The weird part of this, though, is the way that congressional Democrats — who once could be counted on to at least pay lip service to curbing the military-industrial complex — have thrown in the towel on defense cuts in the Trump era. When Democrats re-took control of the House in 2019, their $733 billion proposal for the Pentagon was only a tad smaller than President Trump’s bloated plan.

“Members of Congress are very concerned about being cast as ‘weak on defense,‘” Duss told me — a problem that’s become deeply rooted in the so-called “war on terror” era, post 9/11. There’s other issues — America’s politically wired allies in the Middle East and elsewhere pushing for a U.S. military presence, and defense jobs scattered across so many congressional districts.

Despite all these roadblocks, Congress, led by Duss’ boss, Vermont’s Sanders, last year turned heads with an unprecedented vote to end U.S. support for Saudi Arabia’s war in Yemen — thwarted, of course, by a Trump veto.

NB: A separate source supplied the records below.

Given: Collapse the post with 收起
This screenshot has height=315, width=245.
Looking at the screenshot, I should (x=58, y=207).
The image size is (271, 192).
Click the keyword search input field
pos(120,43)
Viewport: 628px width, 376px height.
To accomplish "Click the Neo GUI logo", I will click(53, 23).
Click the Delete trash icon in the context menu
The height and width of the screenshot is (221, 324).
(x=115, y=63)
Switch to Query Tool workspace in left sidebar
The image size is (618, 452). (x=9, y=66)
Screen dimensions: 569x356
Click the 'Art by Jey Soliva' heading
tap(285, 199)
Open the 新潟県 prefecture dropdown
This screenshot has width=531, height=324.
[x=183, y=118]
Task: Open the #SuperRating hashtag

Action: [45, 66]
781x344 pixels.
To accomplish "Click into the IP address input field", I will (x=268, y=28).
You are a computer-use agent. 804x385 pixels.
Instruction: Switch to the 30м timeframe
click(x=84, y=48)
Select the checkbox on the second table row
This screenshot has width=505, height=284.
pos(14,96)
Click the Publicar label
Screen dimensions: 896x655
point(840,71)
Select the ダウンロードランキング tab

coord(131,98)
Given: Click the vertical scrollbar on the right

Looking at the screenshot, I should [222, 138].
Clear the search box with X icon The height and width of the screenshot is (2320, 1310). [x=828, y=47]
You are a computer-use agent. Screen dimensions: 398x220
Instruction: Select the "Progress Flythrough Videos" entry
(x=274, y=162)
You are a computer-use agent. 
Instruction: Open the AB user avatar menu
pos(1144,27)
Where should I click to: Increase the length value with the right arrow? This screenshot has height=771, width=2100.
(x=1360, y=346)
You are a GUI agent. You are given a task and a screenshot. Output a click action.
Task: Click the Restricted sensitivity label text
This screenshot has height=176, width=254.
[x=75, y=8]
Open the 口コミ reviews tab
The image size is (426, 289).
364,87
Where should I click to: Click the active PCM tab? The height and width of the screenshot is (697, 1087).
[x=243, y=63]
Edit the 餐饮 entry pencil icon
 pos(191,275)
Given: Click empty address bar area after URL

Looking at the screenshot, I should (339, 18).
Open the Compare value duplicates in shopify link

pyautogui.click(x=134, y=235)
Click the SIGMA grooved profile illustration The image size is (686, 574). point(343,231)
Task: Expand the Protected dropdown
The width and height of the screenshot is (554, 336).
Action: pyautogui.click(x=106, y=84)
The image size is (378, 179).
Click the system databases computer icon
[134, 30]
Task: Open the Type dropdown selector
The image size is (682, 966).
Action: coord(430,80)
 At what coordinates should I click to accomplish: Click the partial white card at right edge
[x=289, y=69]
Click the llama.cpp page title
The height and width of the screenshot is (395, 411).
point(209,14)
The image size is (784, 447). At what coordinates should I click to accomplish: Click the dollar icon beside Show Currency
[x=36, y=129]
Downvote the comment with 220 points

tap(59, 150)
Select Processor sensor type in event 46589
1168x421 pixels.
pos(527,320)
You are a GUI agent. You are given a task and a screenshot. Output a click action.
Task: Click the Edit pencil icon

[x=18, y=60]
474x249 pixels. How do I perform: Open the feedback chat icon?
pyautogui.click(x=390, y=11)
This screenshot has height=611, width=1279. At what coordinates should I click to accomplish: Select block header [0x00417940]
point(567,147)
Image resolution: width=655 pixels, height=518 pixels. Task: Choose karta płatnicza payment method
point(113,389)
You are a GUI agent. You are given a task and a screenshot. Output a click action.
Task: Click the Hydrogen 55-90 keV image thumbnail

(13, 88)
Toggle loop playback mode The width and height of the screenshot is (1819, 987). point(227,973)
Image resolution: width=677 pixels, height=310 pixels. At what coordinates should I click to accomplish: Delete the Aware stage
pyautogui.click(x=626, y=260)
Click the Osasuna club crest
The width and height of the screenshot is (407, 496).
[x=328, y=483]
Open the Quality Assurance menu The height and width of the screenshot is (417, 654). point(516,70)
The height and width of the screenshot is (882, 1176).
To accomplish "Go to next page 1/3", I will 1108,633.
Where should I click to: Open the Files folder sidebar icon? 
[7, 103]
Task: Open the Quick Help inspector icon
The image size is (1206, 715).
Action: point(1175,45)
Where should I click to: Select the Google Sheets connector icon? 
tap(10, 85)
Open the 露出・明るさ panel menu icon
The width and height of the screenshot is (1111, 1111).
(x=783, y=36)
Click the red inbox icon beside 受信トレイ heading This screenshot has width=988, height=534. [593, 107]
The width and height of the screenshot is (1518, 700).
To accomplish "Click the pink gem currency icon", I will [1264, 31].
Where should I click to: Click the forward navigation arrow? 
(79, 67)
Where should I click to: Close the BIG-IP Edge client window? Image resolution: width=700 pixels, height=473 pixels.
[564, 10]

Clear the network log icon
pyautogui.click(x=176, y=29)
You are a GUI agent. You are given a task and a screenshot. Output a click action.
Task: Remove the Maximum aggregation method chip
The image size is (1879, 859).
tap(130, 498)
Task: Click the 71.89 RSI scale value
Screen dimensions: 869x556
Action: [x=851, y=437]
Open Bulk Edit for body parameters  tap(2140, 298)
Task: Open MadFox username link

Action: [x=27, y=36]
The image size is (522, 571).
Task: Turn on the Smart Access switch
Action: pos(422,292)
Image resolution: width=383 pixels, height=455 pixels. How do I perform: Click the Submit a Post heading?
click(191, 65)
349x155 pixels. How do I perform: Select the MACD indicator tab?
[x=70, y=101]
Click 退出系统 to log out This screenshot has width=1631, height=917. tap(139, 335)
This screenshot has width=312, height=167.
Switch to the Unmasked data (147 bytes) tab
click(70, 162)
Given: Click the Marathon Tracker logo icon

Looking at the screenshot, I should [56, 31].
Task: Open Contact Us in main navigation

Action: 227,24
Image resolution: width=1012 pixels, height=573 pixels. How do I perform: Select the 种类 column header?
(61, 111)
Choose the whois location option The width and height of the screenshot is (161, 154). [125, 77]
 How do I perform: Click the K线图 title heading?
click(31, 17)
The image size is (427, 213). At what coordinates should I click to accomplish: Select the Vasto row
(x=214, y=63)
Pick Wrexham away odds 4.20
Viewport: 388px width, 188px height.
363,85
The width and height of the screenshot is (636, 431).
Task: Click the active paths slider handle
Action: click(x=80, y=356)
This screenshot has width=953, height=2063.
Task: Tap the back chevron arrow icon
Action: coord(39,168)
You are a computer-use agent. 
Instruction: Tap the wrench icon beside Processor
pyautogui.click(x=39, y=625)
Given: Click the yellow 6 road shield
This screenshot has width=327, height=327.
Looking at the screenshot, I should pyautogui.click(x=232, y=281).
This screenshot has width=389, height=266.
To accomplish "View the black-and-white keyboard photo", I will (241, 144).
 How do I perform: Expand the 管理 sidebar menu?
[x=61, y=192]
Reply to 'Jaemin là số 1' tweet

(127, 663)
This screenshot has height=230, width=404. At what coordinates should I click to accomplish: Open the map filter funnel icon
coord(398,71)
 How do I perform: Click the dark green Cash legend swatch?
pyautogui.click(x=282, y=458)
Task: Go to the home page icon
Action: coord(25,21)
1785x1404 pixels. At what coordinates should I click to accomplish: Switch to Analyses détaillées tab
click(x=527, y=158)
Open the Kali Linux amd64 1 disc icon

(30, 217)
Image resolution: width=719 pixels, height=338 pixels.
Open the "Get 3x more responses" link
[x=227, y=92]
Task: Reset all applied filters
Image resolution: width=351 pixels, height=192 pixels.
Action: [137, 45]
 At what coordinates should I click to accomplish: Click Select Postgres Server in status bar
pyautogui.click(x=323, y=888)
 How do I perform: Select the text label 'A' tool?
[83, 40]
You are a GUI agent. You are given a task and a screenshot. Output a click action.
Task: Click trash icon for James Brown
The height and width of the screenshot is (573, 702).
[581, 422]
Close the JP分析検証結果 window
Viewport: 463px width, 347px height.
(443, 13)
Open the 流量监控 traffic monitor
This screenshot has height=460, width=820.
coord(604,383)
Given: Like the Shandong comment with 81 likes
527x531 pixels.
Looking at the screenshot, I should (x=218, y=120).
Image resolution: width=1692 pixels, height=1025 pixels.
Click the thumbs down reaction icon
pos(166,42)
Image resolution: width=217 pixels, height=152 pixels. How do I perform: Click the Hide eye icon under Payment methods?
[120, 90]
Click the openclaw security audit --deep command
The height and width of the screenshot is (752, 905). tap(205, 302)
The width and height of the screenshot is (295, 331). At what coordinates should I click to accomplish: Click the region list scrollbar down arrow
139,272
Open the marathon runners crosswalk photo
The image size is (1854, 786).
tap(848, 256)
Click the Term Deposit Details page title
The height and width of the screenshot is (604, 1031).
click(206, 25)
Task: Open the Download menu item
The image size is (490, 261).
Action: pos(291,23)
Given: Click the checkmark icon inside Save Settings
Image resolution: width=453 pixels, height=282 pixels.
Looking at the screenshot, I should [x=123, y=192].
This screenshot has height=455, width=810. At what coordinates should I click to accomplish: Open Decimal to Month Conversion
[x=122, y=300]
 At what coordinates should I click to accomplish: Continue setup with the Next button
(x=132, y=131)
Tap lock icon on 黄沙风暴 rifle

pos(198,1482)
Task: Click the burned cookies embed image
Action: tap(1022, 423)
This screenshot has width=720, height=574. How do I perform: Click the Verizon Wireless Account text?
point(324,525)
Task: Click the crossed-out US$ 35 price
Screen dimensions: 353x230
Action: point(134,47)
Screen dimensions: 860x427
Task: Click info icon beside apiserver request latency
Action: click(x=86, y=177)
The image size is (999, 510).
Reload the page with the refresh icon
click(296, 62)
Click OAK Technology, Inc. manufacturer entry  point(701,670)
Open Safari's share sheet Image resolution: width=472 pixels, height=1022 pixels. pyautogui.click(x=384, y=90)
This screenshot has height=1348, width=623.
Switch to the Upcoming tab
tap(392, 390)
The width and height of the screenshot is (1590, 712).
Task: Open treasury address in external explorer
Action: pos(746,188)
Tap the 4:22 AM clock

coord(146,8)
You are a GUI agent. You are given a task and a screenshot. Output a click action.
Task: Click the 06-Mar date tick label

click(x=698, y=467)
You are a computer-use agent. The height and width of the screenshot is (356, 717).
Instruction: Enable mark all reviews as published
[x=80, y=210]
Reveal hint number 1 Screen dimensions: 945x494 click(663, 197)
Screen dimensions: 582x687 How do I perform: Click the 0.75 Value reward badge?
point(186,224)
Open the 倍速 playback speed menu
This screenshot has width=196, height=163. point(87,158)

Now, in a George Floyd moment where radical change seems possible, Sanders is pushing an amendment to immediate cut defense spending by 10 percent to funnel more than $70 billion into anti-poverty programs.

Currently the most ambitious dreamer among the defund-the-Pentagon crowd is California Rep. Barbara Lee, the only House member to cast a “no” vote on authorizing the anti-terror war in 2001. Her resolution aims to cut U.S. defense spending roughly in half — some $350 million — which would include canceling Trump’s Space Force (the real one, not the badly reviewed TV show) and getting rid of a majority of America’s global archipelago of military bases. Can’t afford it? With a deep economic recession and pressing social needs, can we afford not to?

Taking on the military-industrial complex isn’t a distraction from the demands on the street for racial justice; rather, it cuts to the core of the problem. Whether armed men are firing tear gas into Lafayette Square or Predator drones into weddings in Afghanistan, the amount of money that America spends on suppressing, attacking and killing human beings is obscene. And there’s a new generation, with a new explanation, that’s figuring this out.